Pensar o impensável, essa frase velha de exagero retórico cafona, se tornou um problema muito prático e cotidiano no mundo da pandemia. Fazer o inimaginável talvez seja agora mera prudência.
Trancar cidadãos em casa era coisa possível apenas nos despotismos asiáticos, dizia-se. Imprimir dinheiro e doá-lo a fim de evitar falências e fomes era ideia de esquisitos incompetentes em economia. O próximo passo será discutir uma reviravolta socioeconômica, para o bem ou para o mal, pacífica ou não, consequência da situação de quase guerra que é o combate ao coronavírus.
Faz menos de dois meses, a China confinou em suas casas os cidadãos de Hubei, onde explodiu a doença do corona. A Organização Mundial da Saúde observou que essa medida, “inédita na história da saúde pública”, não era uma de suas recomendações, mas demonstrava o compromisso dos chineses de controlar a epidemia.
A reação no chamado “Ocidente” foi antipática. Tal coisa jamais seria prática ou legalmente possível no mundo democrático, diziam líderes e publicistas do mundo (cada vez menos) livre, dominado por tantos demagogos autoritários.
Tal coisa agora acontece na Itália ou na Espanha, sob controle policial, ou na Califórnia, onde cidades compram drones chineses (voilà!) para vigiar seus cidadãos.
Imprimir dinheiro para ressuscitar uma economia deprimida era um plano da esquerda dita socialista americana ou uma caricatura das ideias de fato controversas de economistas como André Lara Resende, no Brasil.
Agora, o debate está nas páginas do liberal Financial Times, voz do establishment global. Seria um meio de evitar depressão inimaginável —e os riscos decorrentes de convulsão social, embora tal perspectiva não esteja explícita no jornal britânico.
Como assim, imprimir dinheiro? Os governos podem gastar mais fazendo mais dívida, pelo que pagam juros. Embora as taxas de juros estejam baratinhas, as dívidas públicas são tidas como altas (pois foi preciso pagar o custo da grande lambança da finança depois de 2008).
A fim de evitar o horror econômico e social da depressão do corona, seria preciso aumentar a dívida pública americana em 10% do PIB (quase US$ 2 trilhões, mais que o PIB brasileiro). É o cálculo de economistas como Emmanuel Saez e Gabriel Zucman, do “mainstream” de esquerda, digamos, que parecem agora quase moderados. O governo seria o “comprador de última instância”, pagando salários ou o faturamento perdido de empresas paralisadas pela crise da epidemia.
Tal endividamento extra, porém, seria caro e desnecessário, ao menos no caso de uma depressão, há quem diga.
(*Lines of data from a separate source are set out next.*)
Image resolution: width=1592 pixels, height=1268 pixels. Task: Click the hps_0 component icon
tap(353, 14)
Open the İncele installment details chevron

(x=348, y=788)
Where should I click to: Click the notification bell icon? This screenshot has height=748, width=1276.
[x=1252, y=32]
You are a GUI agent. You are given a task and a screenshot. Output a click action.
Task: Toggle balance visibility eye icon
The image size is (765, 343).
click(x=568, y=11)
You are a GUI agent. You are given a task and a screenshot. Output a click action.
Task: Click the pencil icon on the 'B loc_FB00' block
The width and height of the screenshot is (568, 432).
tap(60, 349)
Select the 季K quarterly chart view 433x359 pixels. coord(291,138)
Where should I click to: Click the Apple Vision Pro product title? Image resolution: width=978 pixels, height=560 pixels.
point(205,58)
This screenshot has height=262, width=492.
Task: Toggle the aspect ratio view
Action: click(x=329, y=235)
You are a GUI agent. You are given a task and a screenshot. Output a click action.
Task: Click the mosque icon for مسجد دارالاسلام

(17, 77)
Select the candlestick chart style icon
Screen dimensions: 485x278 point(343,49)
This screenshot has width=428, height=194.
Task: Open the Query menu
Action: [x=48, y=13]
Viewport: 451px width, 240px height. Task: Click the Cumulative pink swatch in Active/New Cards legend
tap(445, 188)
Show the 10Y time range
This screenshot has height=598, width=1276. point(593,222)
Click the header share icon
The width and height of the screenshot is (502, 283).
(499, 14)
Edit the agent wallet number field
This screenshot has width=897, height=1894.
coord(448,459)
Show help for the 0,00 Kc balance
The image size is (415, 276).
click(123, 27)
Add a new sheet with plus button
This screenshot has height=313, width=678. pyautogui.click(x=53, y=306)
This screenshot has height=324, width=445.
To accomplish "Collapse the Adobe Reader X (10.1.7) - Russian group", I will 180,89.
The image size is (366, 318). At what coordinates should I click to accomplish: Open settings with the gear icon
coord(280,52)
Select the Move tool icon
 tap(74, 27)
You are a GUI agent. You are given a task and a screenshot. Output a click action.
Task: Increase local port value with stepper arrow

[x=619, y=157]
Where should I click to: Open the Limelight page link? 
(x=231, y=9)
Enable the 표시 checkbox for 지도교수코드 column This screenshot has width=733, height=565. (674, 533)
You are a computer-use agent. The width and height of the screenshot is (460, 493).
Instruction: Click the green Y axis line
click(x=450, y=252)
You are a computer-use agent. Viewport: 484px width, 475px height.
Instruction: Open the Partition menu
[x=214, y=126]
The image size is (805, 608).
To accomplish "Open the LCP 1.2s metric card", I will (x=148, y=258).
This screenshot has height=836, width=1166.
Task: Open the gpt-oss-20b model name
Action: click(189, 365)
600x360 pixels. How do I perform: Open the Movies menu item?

Por que não “imprimir” dinheiro e pagar as contas de modo a evitar falências em massa, a destruição de boas empresas, desemprego e desespero? Ao menos enquanto durar a depressão.
Os bancos centrais de Estados Unidos, Europa e Japão na prática imprimiram dinheiro depois da crise de 2008. Assim financiaram indiretamente seus próprios governos e subsidiaram empresas. O BC americano começou a fazê-lo outra vez, na semana passada.
Inflação? Não haveria, durante recessão tal como a que se prevê. Inflação depois da crise? Não aconteceu depois de 2008, argumentam os defensores da medida.
A ideia de imprimir dinheiro ainda parece a história de um vírus que brotou no mercado de Wuhan, um caso que era apenas estranho, embora ligeiramente inquietante, em janeiro. Mas se tornou uma ideia que começa a escapar da quarentena.